Reports from the field: Early critiques of President Obama

A Wall Street Journal editorial opened with a bang again yesterday as it reported an Obama claim followed by the paper’s total refutation of that claim. In “Dukes of Moral Hazard, Re-default rates are 55% after six months,” the Journal noted:

“President Obama yesterday announced his plan to prevent home foreclosures, saying he wanted to be ‘very clear about what this plan will not do: It will not rescue the unscrupulous or irresponsible by throwing good taxpayer money after bad loans . . . And it will not reward folks who bought homes they knew from the beginning they would never be able to afford.’

We really do wish he were right. In fact, the details released yesterday suggest the President’s plan will do all of the above. The plan will help some struggling homeowners. But by investing in failure, the Administration will also prolong the housing downturn and make financing a home purchase more difficult for future borrowers. Meanwhile, the plan isn’t likely to slow the continuing decline in housing prices.”
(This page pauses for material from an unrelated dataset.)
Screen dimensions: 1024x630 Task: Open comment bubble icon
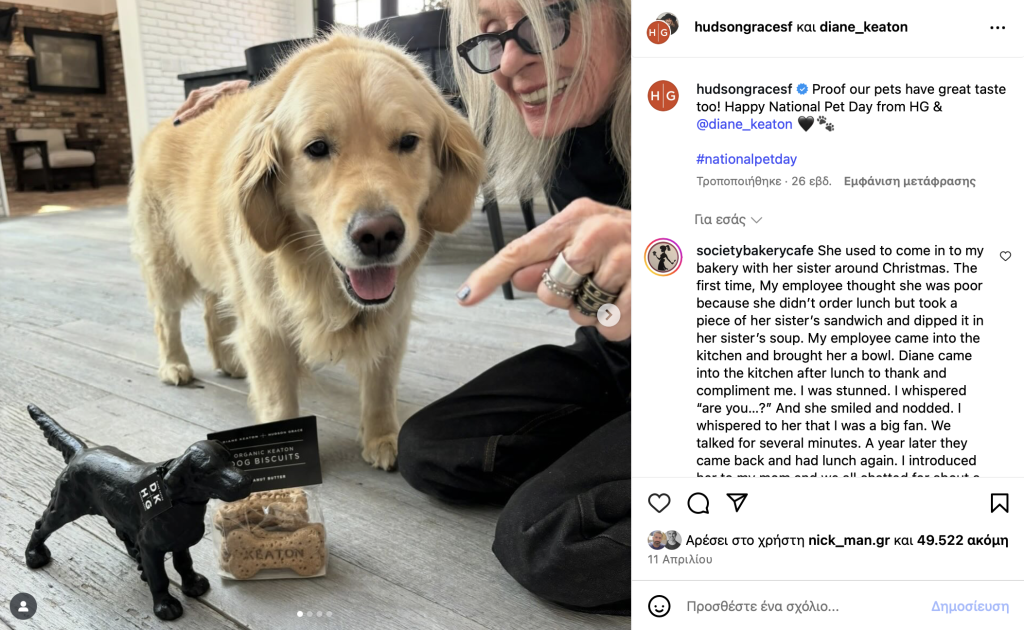pyautogui.click(x=698, y=503)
The good thing about the above disagreement is that we’re eventually going to find out which side is right. The bad news is that unless the Republican Party gets its act together by building an organization committed to principle, the Dems won’t be punished by voters for the economic mess they continue to muddle through and exacerbate.

Also on the economy, John Stossel’s column “Real Jobs Create Wealth” addressed an important point that in my view isn’t getting enough attention and that is – the fundamental concept of the creation of wealth. Creating jobs is not difficult for government, Stossel writes, but:

“What is difficult for government is creating jobs that produce wealth. Pyramids, holes in the ground and war do not produce wealth. They destroy wealth. They take valuable resources and convert them into something less valuable.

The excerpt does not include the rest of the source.